L'amour, le plus rigoureux des concepts...
Dans cet ouvrage qui parachève un projet commencé avec L'idole et la distance, Jean-Luc Marion s'attaque à notre (non) compréhension du phénomène de l'amour, souvent ramené à une contradiction entre eros et agapé, jouissance brute et charité abstraite, pornographie et sentimentalisme.
Explication : la philosophie nous a persuadés de l'interpréter à partir de la conscience de soi (du cogito), comme une simple variante, dérivée et irrationnelle, de la claire pensée - il se rabaisse donc au rang de la « passion », maladive, irrationnelle, toujours douteuse.

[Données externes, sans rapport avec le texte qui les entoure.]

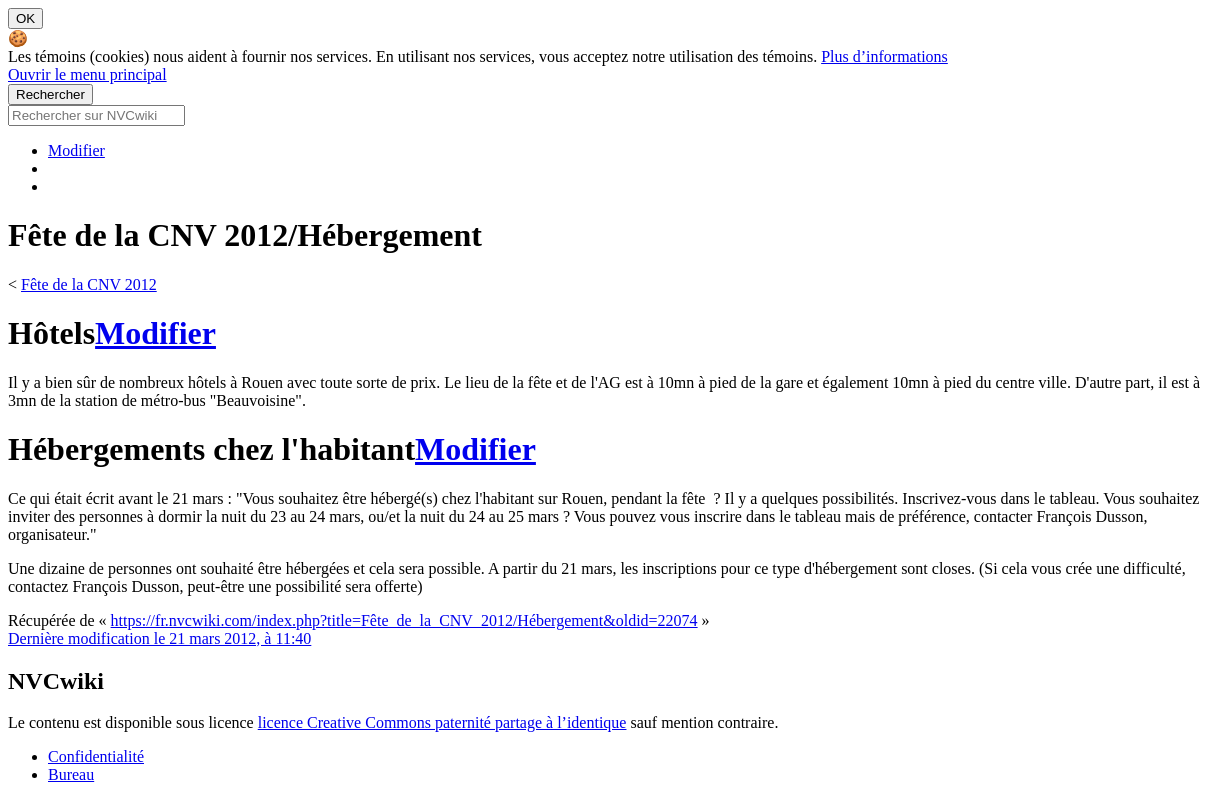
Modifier (76, 150)
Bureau (71, 774)
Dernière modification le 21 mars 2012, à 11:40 (159, 638)
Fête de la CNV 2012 (89, 284)
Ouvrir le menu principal (87, 74)
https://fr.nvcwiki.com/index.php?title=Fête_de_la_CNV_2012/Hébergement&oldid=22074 (404, 620)
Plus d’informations (884, 56)
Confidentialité (96, 756)
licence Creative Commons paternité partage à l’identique (442, 722)
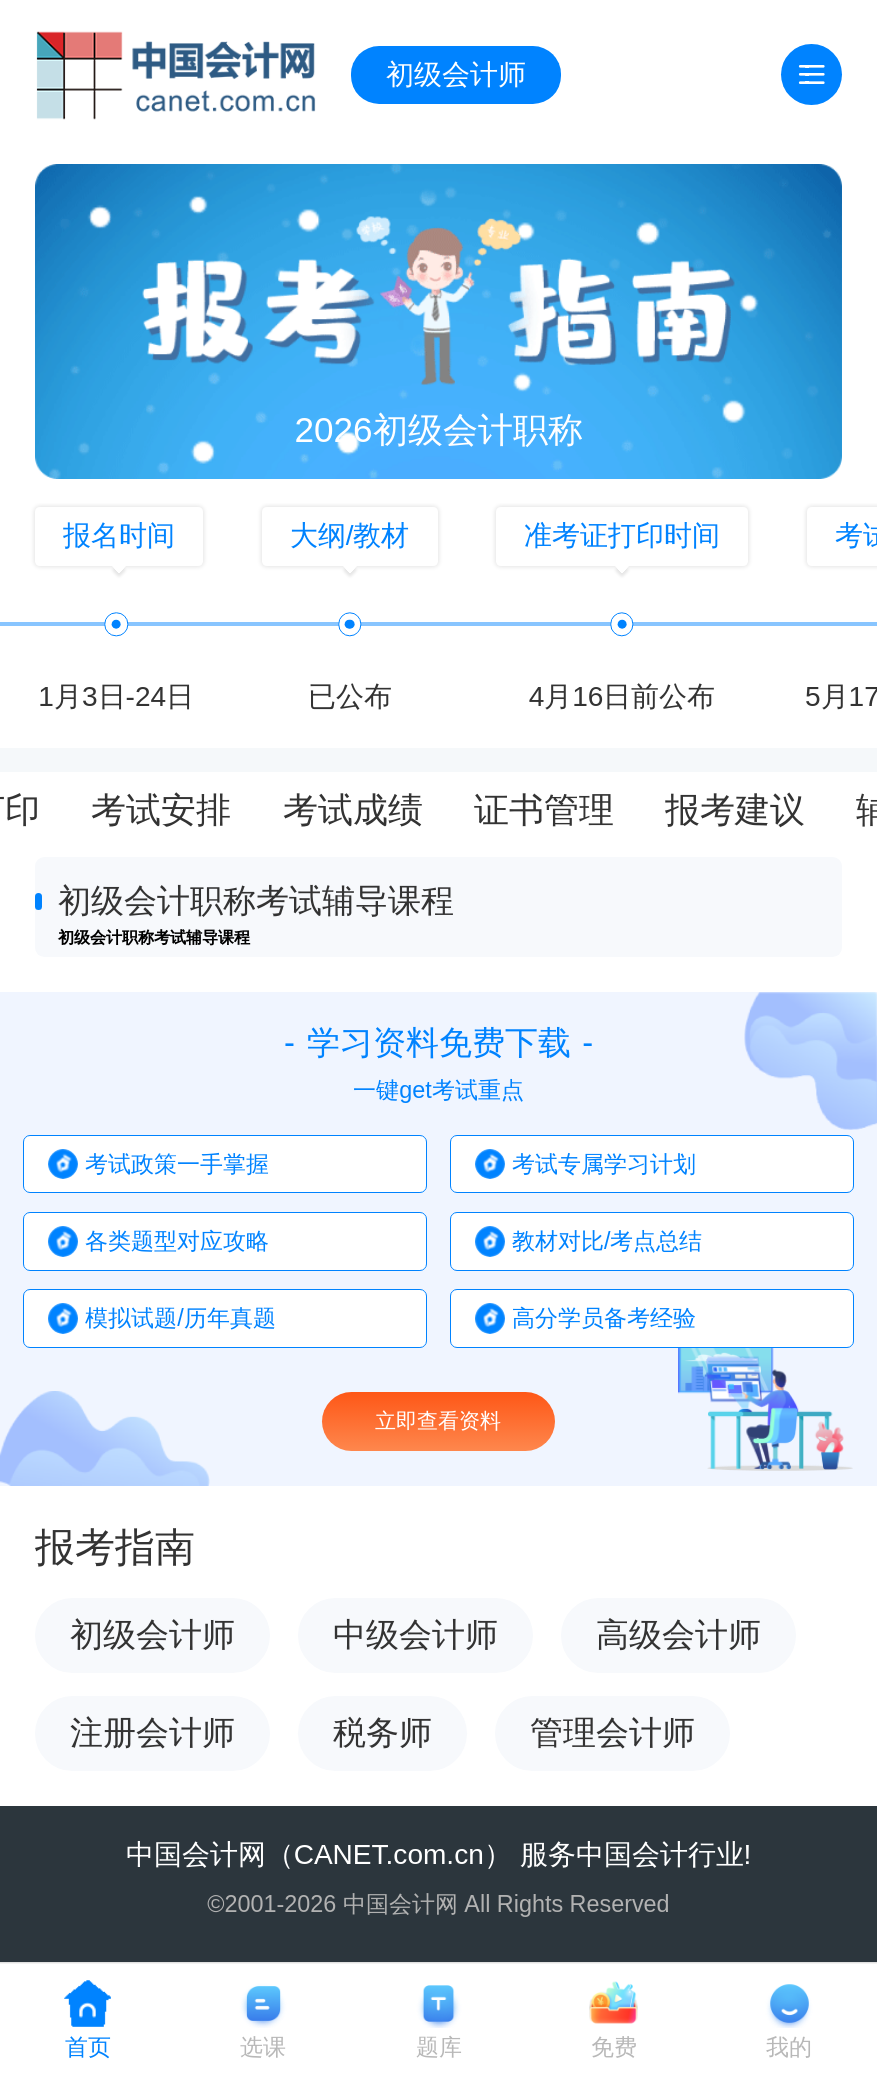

Le philosophe conteste ici ce verdict :
L'amour nous atteint infiniment plus sérieusement, plus originairement, il ne dérive pas de l'ego, mais le précède et le donne à lui-même. Bien avant la question des philosophes, « être ou ne pas être », ou la question des savants, « connaître certainement ou ignorer », une autre question m'obsède : « m'aime-t-on ? y-a-t-il quelqu'un pour m'aimer ? » Sans réponse à cette question, tout être et toute certitude tombent sous le coup de la vanité, qui leur demande « à quoi bon ? » Je me découvre alors en état de réduction érotique.
Toujours selon Marion,
l'amour précède tout et tout dépend de lui - les raisons des philosophes, les connaissances des savants et les choses du monde. Sans lui, tout est, mais tout est vain. Avec lui, tout devient possible, même et surtout l'impossible. J.L.M.